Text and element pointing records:
[BEGIN]

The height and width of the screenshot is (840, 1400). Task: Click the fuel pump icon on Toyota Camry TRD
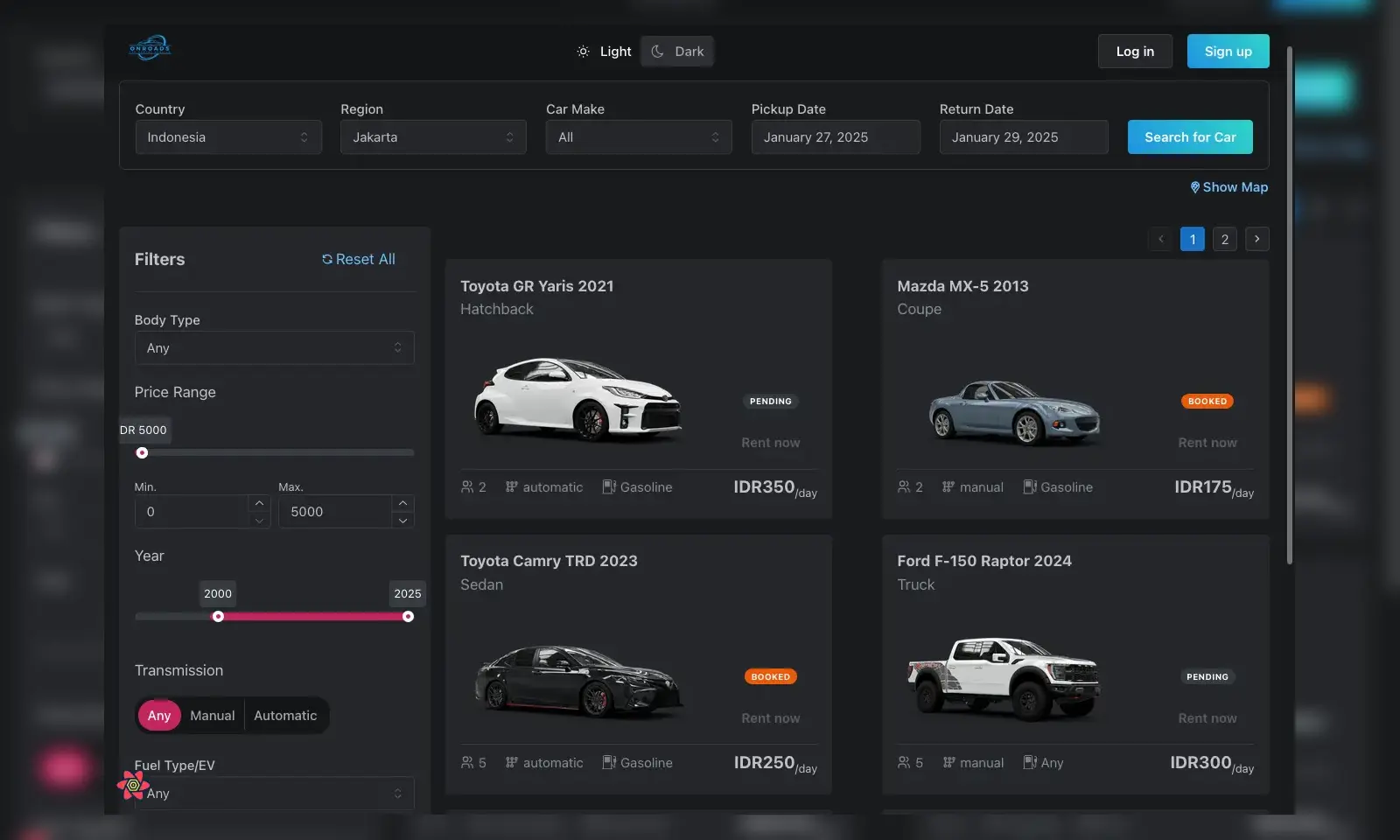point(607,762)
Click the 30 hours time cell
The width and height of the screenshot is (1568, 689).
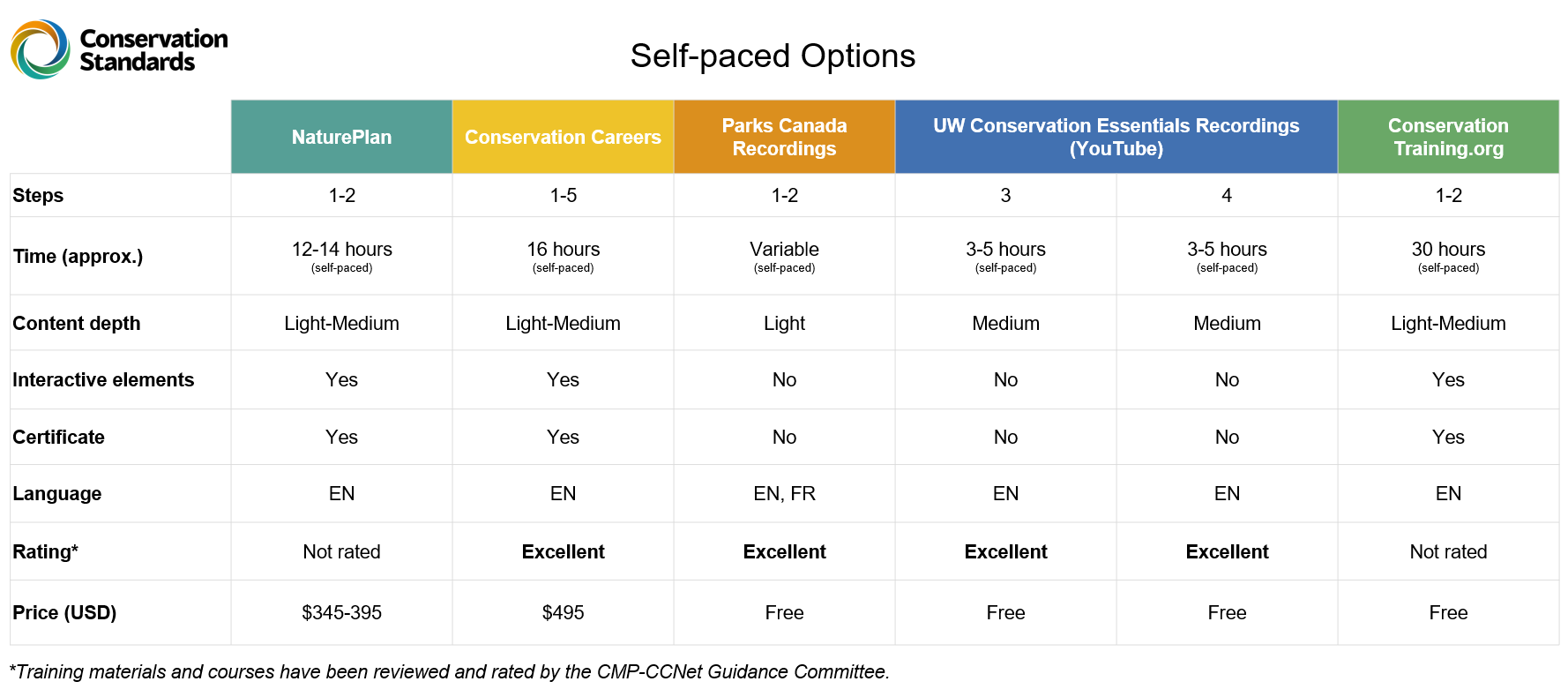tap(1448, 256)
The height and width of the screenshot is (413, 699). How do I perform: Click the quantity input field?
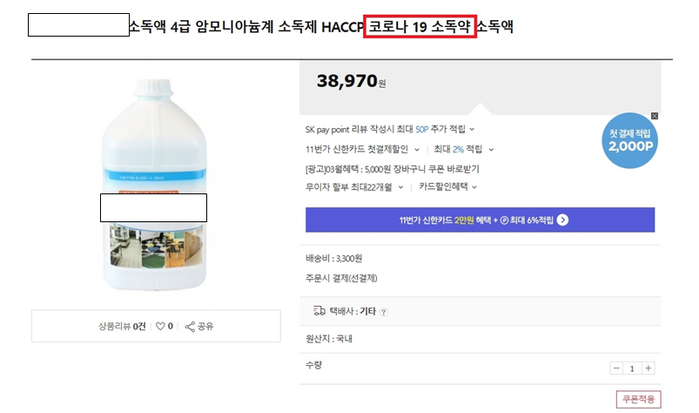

[END]

Copy out every line of the data above word for word, leaving out the pictures.

The height and width of the screenshot is (840, 1400). Task: Click the fuel pump icon on Toyota Camry TRD
point(607,762)
Click the 30 hours time cell
The width and height of the screenshot is (1568, 689).
tap(1448, 256)
The height and width of the screenshot is (413, 699). How do I perform: Click the quantity input field?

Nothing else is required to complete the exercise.